A Cowboy in Manhattan(32)



“No.”

“Yes.”

She nodded to where Caleb was staring at them from the top of the stairs. “Your brother thinks you’ve gone insane.”

“You are not going to do this to me,” he vowed.

“Do what?” She mustered up an expression of calm innocence. “What is it you think I’m doing here, Reed?”

He blinked, a split second of uncertainty crossing his face.

“All I want to do is talk,” she pressed. “I’m going to be gone in a couple days. It may be years before I’m back. You’re a nice guy. You helped me with my ankle. You built me a stationary bike. You don’t want a chance to say goodbye?”

He stared at her in silence, and she could read his hesitation. He was wondering if he’d imagined her intense attraction to him, their near-combustible chemistry, the fact that they shouldn’t be allowed to be alone together if they didn’t want it to race out of control.

He wasn’t imagining a thing. But she didn’t have to tell him that.

“Do you think I can’t keep my hands off you?” She kept her tone light and teasing, even though nervous energy was churning its way through her stomach. “Is your ego really that big?”

His jaw snapped tight, and he stepped back, abruptly slamming the car door.

Katrina let out a breath of relief.

He yanked open the driver’s door, dropped into the seat, started the engine and peeled out of the driveway, leaving a rooster tail of dust and small stones.

Katrina rocked against the passenger door, then flew upright. She grappled with her seat belt, fastening it tight and low across her hips.

Neither of them spoke for a good half hour as they wound their way along the rutted dirt-and-grass road up through the trees to where the pastures fanned out on the higher rangelands. Reed shifted the truck into four-wheel drive, and Katrina hung on as they traversed a shallow creek.

“Is this going to be a long, silent ride?” she finally asked.

“This was always going to be a long silent ride. I expected to be alone.”

“Well, good news,” she announced brightly. “I can make small talk and entertain you.”

He shifted to a lower gear, pointing the truck up a steep, muddy rise. “I guess the cocktail-party circuit had to come in handy at some point.”

“That’s where you want to go? Insulting me?”

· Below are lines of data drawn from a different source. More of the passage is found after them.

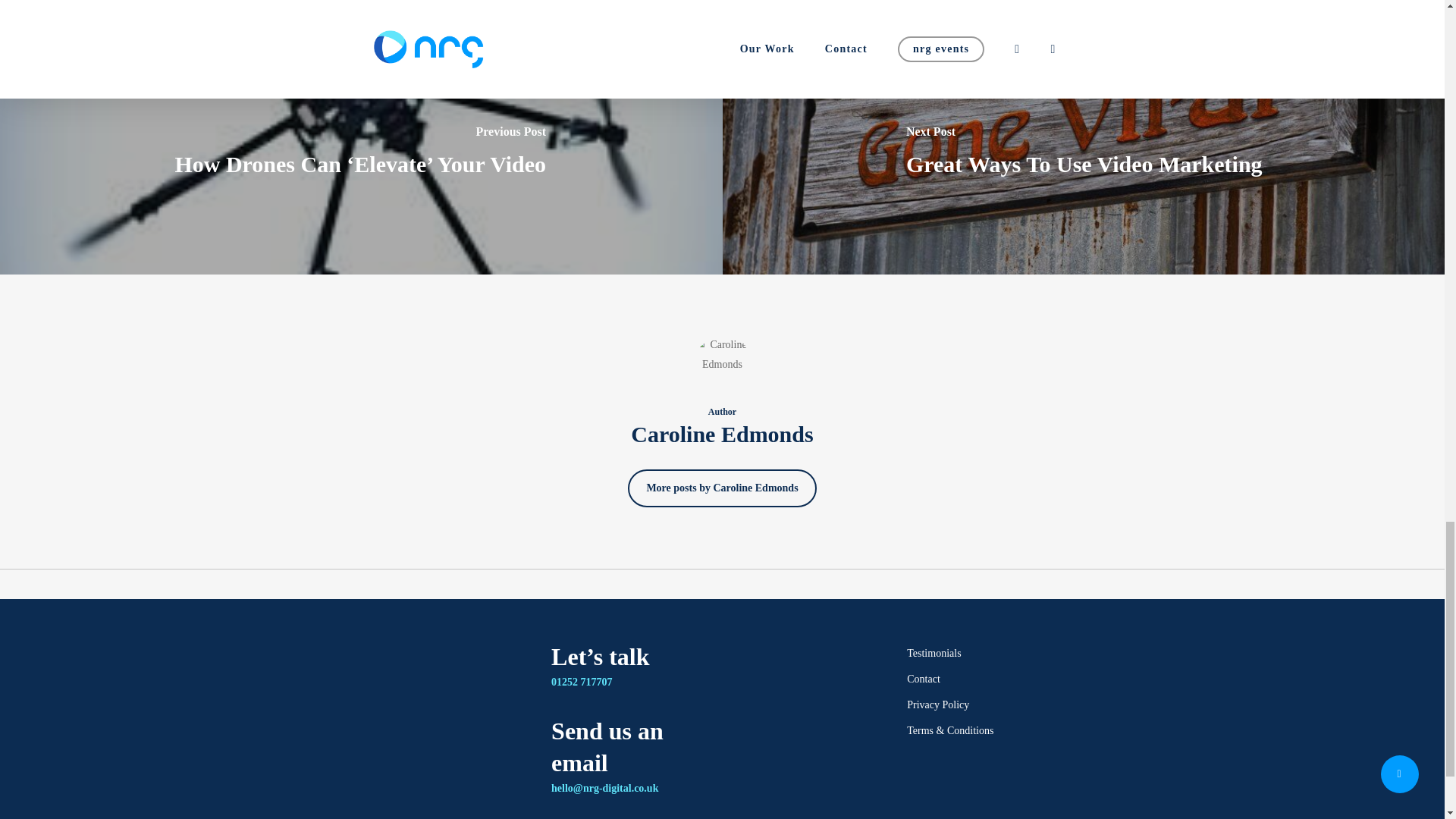
More posts by Caroline Edmonds (721, 487)
01252 717707 (581, 681)
Privacy Policy (988, 704)
Testimonials (988, 653)
Contact (988, 679)
Given the description of an element on the screen output the (x, y) to click on. 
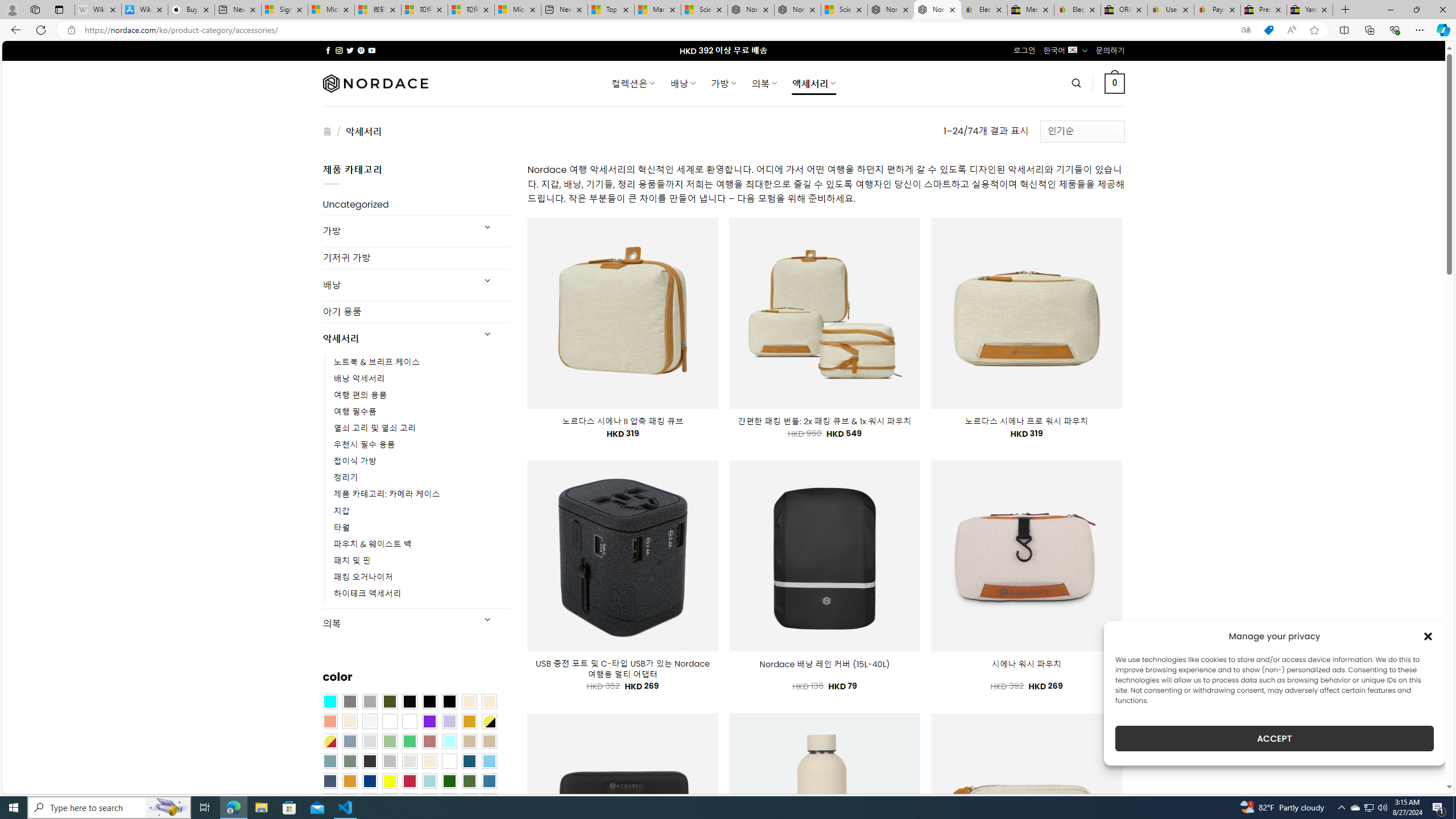
 0  (1115, 83)
This site has coupons! Shopping in Microsoft Edge (1268, 29)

“I don’t want to go anywhere. And it was an observation, not an insult.”

“You’re lying.”

“Okay,” he allowed. “It was a joke.”

“It wasn’t funny.”

He quirked a half smile. “I thought it was.”

“You’re not a very nice man, Reed Terrell.”

He looked her way for a long moment.

She glanced to the rutted road, to Reed, and back again. There was a curve coming up. She waited for him to turn his attention to driving. “Uh, Reed.”

“I’m not a nice man,” he confirmed softly. “And you should remember that.” Then he glanced out the windshield and made an abrupt left turn.

Katrina was forced to hold on tight again. “I’m not afraid of you, Reed.”

“That’s okay. I’m scared enough for the both of us.”

Katrina didn’t know how to respond to that. The idea of Reed being afraid of anything was patently absurd.

A long time later, the truck rocked to a halt on the dirt road, an aspen grove fanning out on the downhill side, and a steeper hill running up the other.

Reed shut off the engine. “We’ll have to walk it from here.”

“Walk?”

He pushed the driver’s door open. “Unless you want to wait here. I shouldn’t be more than a few hours.”

“No, no.” She reached for her own door handle. “Walking is fine.” Luckily, she’d worn comfortable runners. Her midcalf, low-rise tights weren’t perfect for bushwhacking, neither was her tank top, but she gamely hopped from the seat.

Reed retrieved a worn leather tool belt from the box of the truck, strapping it around his waist, stuffing a hammer, tape measure, screwdrivers, wrenches and pliers into the loops and pockets. Then he tucked some lengths of rod and pipe beneath his arm, hoisted out a battered red toolbox and turned for a trail that wound up the side of the hill.

Katrina quickly fell into step with him. “You want me to carry anything?”